My education loving parents were concerned that my new school did not offer higher level maths or languages, but must have had other pressing worries on their minds, as I won the battle and was allowed to go to ‘Malvern Girls Secondary School’. I handled the maths we did with ease, and remain glad that most of our teachers had an expanded view of what a good wife may in fact need to know and challenged us wherever they could. I didn’t feel out of my depth in maths classes at ‘Malvern Girls’– but a reckoning awaited.
Five years of studying algebra and geometry had passed me by while I was at Malvern Girls ‘learning how to clean silver and iron a man’s shirt in seven easy steps’ amongst other things. I found myself regarding the ‘Pure and Applied’ and ‘Calculus’ students, even the General Maths students, with some awe when I completed my Matriculation at Oakleigh High School.
I began to feel worryingly out of my depth in my first week as an Economics & Politics student at Monash University in 1966. While the general student body in a huge assembly was told to ‘look to your right and left, one of you won’t be here at the end of the year’ was worrying, our welcome to the Economics faculty was even more worrying. The Dean stated firmly ‘if you can’t differentiate, you might as well leave now’!! I didn’t even know what ‘differentiating’ meant in mathematics! Quite probably the only student in the course who had attended a Girls Secondary School, I shuddered inwardly, already feeling out of my depth.
Many new mathematically oriented courses were entering the curriculum at the time, so fortunately for me, some training in related maths skills was offered. It seemed all of my friends had passed at least General Maths in Year 12, so weren’t required to do this. While my friends and fellow students were fully enjoying the first few months of University life, I remember finding quiet places to hide to work on the required self paced learning program, frequenting the stats lab and foyer areas of the economics floors of the Robert Menzies building, or ‘Ming Wing’.

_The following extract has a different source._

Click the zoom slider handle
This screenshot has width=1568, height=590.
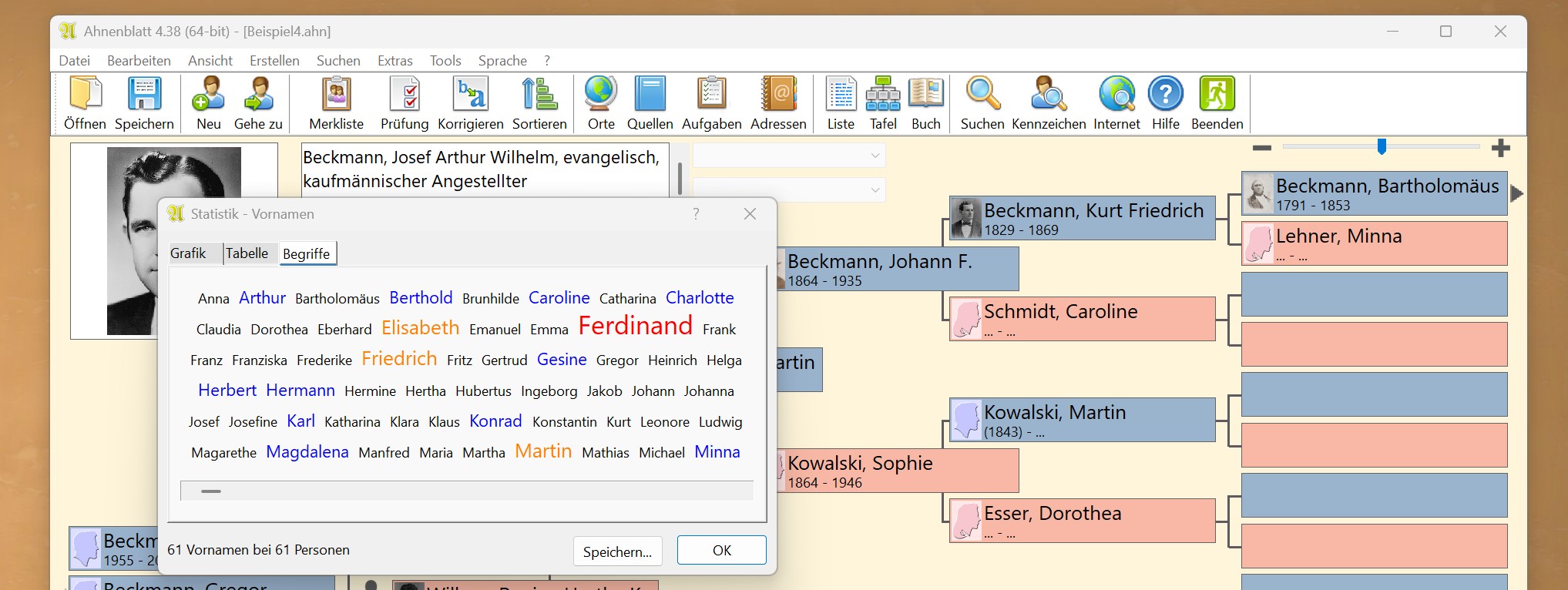click(1382, 146)

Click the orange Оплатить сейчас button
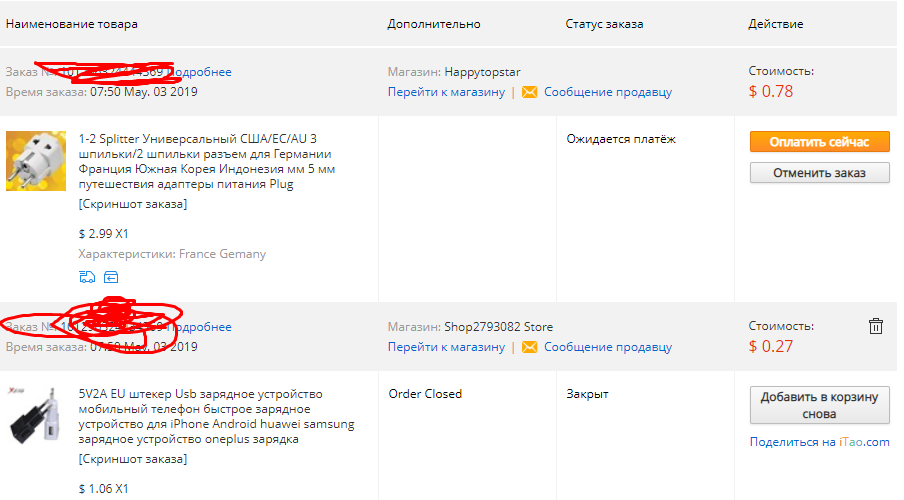(x=819, y=142)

As I reflect now, I wonder how I managed to complete my degree? My hypothesis is that I developed a capacity to ‘listen and read my way’ through the maths. I became skilled at listening out for the meaning of the relationships being described during lectures. I would skip over the heavily formula populated sections of journal articles and focus on trying to understand the results and conclusions involved. I can still do this! I also took units which were less mathematically oriented. Units in economic history, comparative economic systems, comparative industrial organisation, labour economics and administration feature on my qualification statement. My degree was in ‘Economics and Politics’, so politics units were also on offer.
Fortunately, my chosen career path, one I was quite passionate about, was to become a high school economics teacher. The courses I chose were appropriate and the mathematics I already had and had picked up during the course, sufficed. I graduated!
Luckily, I very rarely felt out of my depth, mathematically, in the economics classes I taught for many years afterwards.
However, I could never have become an econometrician or ‘Treasury Boffin’. I would clearly have been a fish out of water!